What to do:
Within the data that follows, how many lines contain the word "Link"? Reply with only the number.

Pixel coordinate grounding data:
======

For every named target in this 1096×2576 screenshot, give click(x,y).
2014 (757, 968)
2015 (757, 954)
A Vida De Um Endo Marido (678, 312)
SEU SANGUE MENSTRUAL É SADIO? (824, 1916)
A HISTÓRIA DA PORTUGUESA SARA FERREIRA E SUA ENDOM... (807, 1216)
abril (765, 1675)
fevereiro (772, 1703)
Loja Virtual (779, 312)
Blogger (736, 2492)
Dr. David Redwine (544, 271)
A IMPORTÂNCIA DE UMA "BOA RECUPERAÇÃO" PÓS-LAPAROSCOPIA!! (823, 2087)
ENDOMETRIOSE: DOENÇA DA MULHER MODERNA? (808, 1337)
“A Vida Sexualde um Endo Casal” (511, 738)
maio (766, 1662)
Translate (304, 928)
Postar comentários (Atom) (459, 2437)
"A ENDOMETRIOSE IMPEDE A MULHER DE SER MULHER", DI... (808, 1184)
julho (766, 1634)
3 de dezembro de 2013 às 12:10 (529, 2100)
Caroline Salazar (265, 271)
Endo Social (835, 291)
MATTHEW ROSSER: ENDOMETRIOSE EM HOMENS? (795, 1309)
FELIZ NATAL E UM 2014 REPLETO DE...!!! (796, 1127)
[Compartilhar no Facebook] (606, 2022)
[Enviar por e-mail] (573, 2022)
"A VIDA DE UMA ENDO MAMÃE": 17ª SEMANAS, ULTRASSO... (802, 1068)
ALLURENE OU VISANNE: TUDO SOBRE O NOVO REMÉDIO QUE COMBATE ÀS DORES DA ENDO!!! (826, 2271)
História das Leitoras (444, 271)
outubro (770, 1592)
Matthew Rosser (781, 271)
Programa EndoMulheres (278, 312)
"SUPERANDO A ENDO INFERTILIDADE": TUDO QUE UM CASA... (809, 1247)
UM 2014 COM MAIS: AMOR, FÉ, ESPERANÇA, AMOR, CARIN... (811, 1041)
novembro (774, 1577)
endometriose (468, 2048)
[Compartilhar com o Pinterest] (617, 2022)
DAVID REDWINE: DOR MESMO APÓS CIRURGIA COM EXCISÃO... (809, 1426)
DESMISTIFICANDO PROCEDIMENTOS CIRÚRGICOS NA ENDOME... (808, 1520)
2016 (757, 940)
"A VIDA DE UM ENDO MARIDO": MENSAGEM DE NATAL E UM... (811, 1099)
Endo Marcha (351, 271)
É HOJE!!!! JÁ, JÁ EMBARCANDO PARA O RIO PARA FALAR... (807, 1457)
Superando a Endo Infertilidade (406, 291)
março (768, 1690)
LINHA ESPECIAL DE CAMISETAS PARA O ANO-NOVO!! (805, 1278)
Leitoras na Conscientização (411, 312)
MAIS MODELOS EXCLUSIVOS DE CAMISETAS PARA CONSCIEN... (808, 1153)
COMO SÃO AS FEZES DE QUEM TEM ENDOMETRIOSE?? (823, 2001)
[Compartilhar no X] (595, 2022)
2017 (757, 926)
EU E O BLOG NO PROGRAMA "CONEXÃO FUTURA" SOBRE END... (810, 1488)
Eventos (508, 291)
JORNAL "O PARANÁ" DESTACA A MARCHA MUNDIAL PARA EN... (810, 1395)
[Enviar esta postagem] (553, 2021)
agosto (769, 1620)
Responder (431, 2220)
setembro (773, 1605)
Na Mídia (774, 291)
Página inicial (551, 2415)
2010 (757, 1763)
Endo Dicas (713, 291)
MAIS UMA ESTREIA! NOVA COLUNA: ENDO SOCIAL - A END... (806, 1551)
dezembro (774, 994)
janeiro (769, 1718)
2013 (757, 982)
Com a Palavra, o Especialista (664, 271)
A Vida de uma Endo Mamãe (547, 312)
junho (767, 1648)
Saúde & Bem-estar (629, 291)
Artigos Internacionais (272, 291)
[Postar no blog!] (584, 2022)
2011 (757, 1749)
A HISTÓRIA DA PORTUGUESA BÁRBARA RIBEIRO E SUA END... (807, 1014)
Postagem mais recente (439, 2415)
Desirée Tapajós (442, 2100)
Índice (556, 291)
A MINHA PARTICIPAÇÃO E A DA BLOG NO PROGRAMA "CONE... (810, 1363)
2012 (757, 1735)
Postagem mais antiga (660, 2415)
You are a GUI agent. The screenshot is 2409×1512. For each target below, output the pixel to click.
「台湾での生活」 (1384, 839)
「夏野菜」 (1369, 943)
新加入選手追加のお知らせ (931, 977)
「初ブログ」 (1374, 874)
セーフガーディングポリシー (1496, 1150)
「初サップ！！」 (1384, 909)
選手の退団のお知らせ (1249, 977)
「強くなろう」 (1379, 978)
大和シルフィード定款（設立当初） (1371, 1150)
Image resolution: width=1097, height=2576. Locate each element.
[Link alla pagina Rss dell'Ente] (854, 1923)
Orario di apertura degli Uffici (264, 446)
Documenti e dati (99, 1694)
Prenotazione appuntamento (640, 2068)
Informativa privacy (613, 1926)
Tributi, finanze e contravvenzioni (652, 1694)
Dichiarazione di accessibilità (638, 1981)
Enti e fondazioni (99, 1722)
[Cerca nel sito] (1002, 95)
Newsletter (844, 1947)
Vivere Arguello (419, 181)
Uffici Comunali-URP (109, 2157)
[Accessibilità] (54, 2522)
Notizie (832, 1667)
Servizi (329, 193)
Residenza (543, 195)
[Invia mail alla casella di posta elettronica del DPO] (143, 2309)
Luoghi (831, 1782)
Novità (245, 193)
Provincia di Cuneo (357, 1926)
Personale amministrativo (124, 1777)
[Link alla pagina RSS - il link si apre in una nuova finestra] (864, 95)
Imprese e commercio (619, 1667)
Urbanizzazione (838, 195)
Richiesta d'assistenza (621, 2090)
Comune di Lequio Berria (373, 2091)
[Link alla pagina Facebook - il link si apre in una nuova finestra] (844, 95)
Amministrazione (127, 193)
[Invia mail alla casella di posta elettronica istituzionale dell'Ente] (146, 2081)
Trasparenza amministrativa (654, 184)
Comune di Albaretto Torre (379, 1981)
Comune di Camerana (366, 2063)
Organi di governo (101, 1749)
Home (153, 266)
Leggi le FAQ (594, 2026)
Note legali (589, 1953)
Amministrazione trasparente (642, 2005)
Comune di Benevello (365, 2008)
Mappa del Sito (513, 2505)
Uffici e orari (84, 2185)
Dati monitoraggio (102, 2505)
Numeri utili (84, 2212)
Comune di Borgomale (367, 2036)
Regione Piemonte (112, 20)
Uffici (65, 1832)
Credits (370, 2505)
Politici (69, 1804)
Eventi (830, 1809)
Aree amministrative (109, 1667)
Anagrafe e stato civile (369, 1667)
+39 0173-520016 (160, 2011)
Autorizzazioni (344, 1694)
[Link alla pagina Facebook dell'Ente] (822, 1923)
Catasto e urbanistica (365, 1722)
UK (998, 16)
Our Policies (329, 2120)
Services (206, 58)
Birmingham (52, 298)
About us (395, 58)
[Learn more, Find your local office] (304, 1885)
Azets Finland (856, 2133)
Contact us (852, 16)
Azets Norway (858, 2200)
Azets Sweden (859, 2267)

======

Solution to this problem:
4